Opinión | Editorial

El Periódico

Un año de sacrificios

Por encima de las excepciones, la ciudadanía ha sobresalido por su sentido cívico, responsabilidad y solidaridad

Una persona mayor en una residencia.

Una persona mayor en una residencia. / periodico

España lleva, formalmente, un año de sacrificios para hacer frente a la pandemia del covid-19. Hace ahora 12 meses, el Gobierno decretó el estado de alarma, que duró hasta el 7 de junio, y ordenó un confinamiento total de la población que se alargó semanas hasta que pudo controlarse la primera ola la pandemia. Un año después, hemos sufrido dos olas más, seguimos en estado de alarma y hemos evitado otro confinamiento total a costa del esfuerzo de la ciudadanía y el sacrificio de sectores enteros de la economía, como el de la restauración. El horizonte de la inmunidad colectiva gracias a la vacuna está a la vista pero aún no es una realidad y, a pesar del encomiable trabajo de los sanitarios y de un sistema de salud sometido a un test de estrés inimaginable durante un año entero, las cifras de fallecimientos nos recuerdan la magnitud de una tragedia que ha afectado todos los aspectos de nuestra vida. 

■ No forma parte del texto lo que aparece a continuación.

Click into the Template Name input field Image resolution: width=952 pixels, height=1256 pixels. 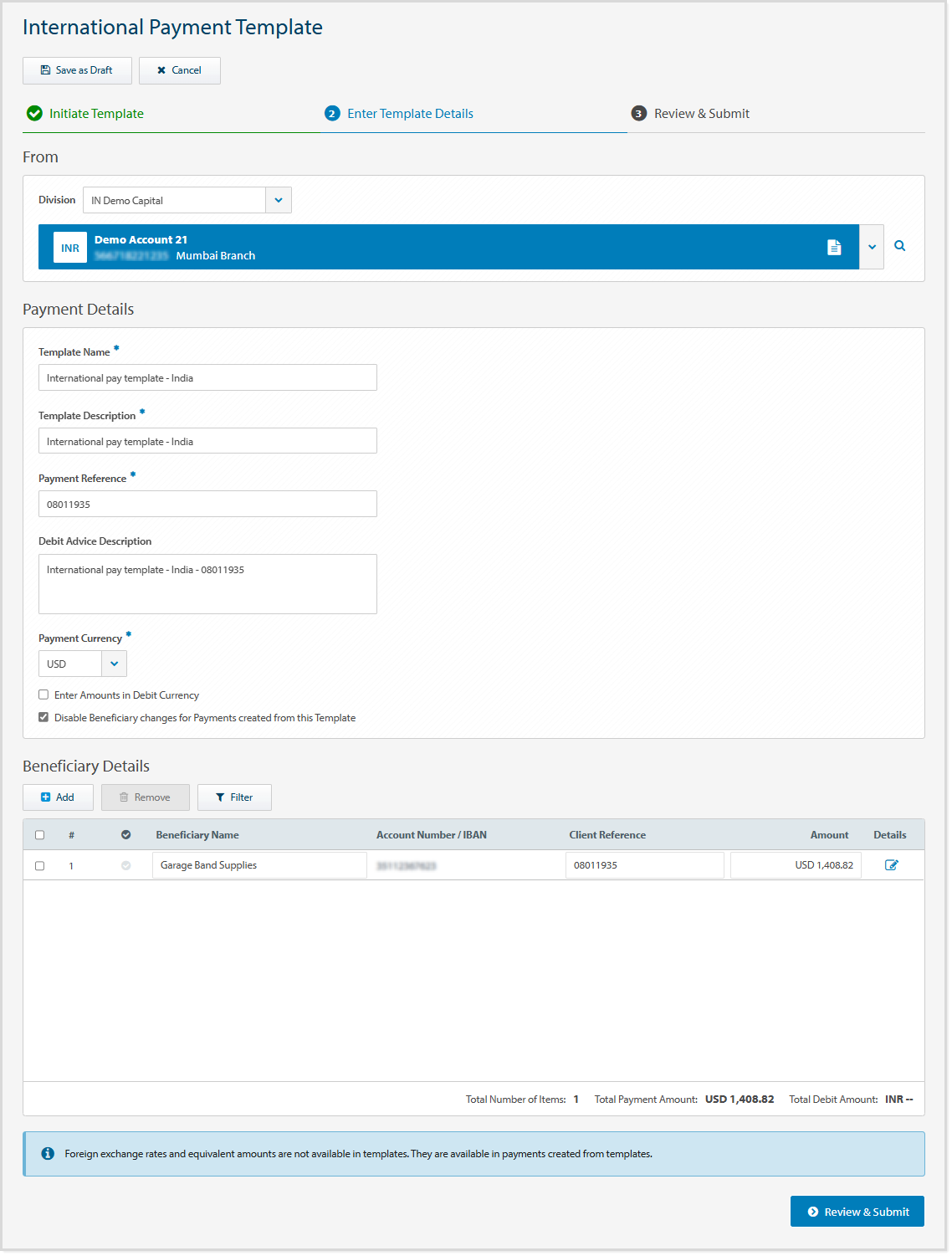[207, 378]
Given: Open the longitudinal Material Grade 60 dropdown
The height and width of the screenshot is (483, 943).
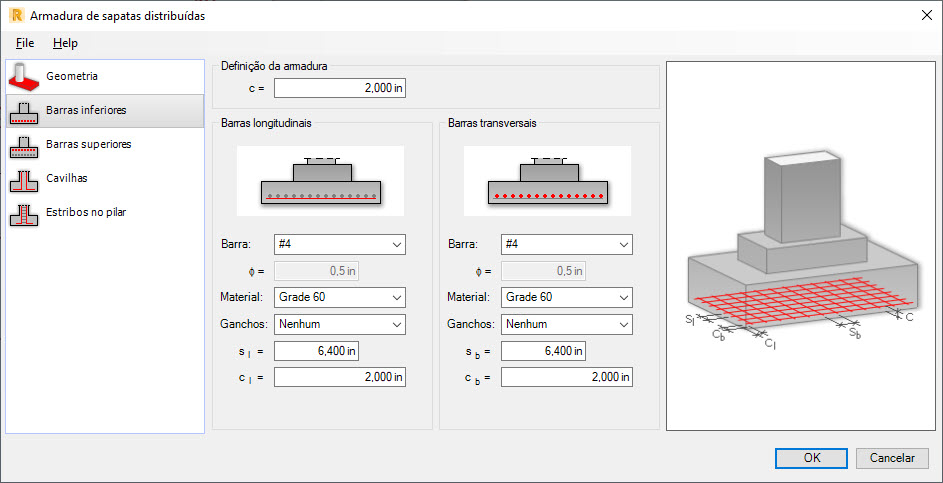Looking at the screenshot, I should coord(340,297).
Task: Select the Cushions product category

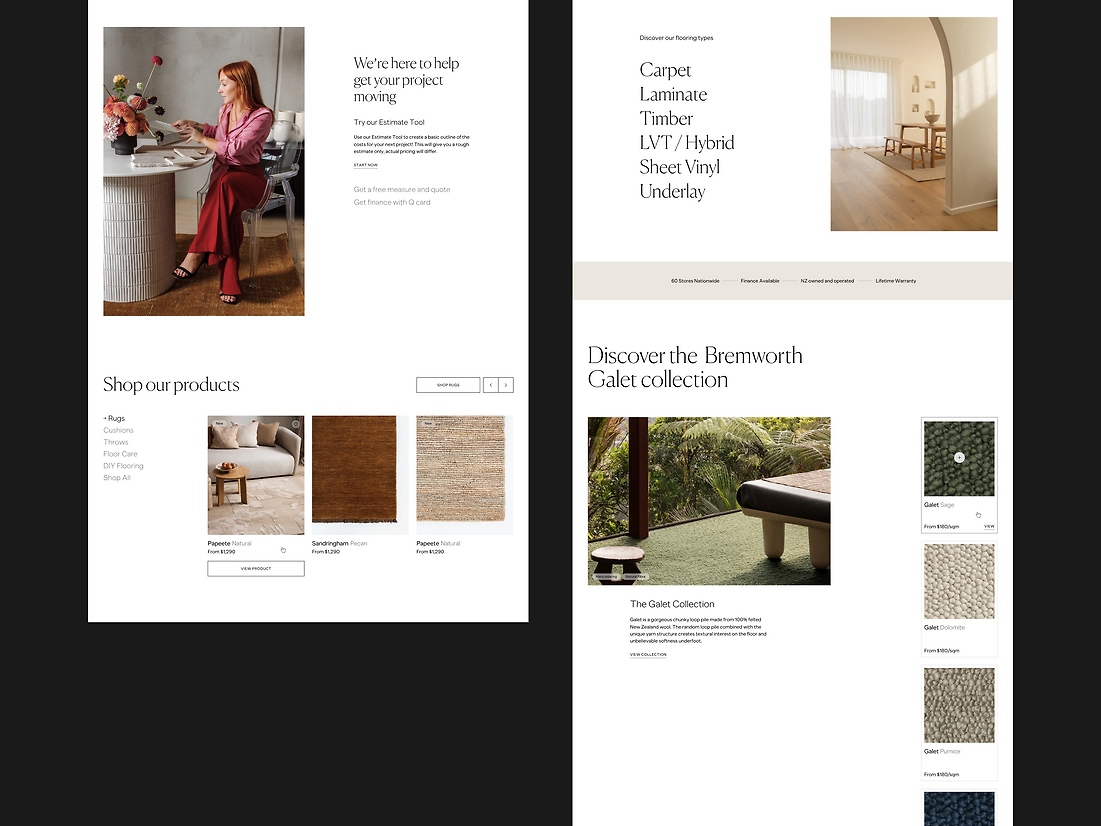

Ha sido un año de renuncias, pérdidas y sacrificios. Un año en el que la ciudadanía española ha sobresalido por su sentido cívico, responsabilidad y solidaridad. Los pocos que incumplen las normas (organizando fiestas, saltándose el turno de vacunación...) hacen más ruido y reciben más atención que la inmensa mayoría que ha ido encajando uno detrás de otro los duros golpes de la pandemia: el encierro durante semanas; las limitaciones de libertades; la pléyade de normas sanitarias de todo tipo, demasiado a menudo contradictorias; el cierre de negocios y la pérdida de puestos de trabajo; el cambio de las condiciones de trabajo; la tragedia de los geriátricos; la distancia social con los seres queridos; el caos para acceder a ayudas económicas; los efectos sobre la salud (física y mental) de la fatiga pandémica... Pese a todo, la ciudadanía resiste, sigue adelante, trabaja cuando y donde puede, establece redes de solidaridad y cumple las normas sanitarias. Demasiado a menudo, la crítica merecida a la actitud de unos enmascara que la mayoría cumple con civismo y estoicismo las obligaciones y penurias del covid.

También a menudo los dirigentes políticos reciben una crítica general que no siempre está justificada. Es cierto que todos los niveles de la administración han cometido muchos errores de gestión de la pandemia. Que ha habido escenas penosas, descoordinación y deslealtad institucional. Pero también es verdad que nadie (ni otros gobiernos, o la comunidad científica) estaba preparado para un golpe de estas características. Obligados a gestionar sin red, demasiado a menudo sin recursos (hubo carestía de mascarillas, de respiradores y ahora de vacunas), el Gobierno central y los autonómicos han tenido que improvisar una triple estrategia: de choque sanitario para evitar el colapso de las ucis, de control epidemiológico y de vacunación. Todo ello con un conocimiento del virus que se ha ido adquiriendo sobre la marcha y con la presión de que las decisiones tomadas en el ámbito de la salud iban a tener un impacto directo en la economía.

Porque si bien plantear la gestión de la crisis con la dicotomía salud/economía es engañoso (no hay mejor política de recuperación económica que acabar con el virus), es innegable que los gobiernos han tenido que equilibrar los efectos en la economía de las restricciones que deben tomarse para preservar la salud. En España, el escudo social construido por el Gobierno en forma de ertes, créditos ICO y ayudas directas, si bien no ha sido tan robusto como sería deseable, sí ha suavizado el grave impacto social de la crisis económica. 

Pasado este año tan duro, en el horizonte asoman las vacunas y los fondos europeos. De la buena gestión de ambos depende que el año que viene la pandemia sea solo una efeméride.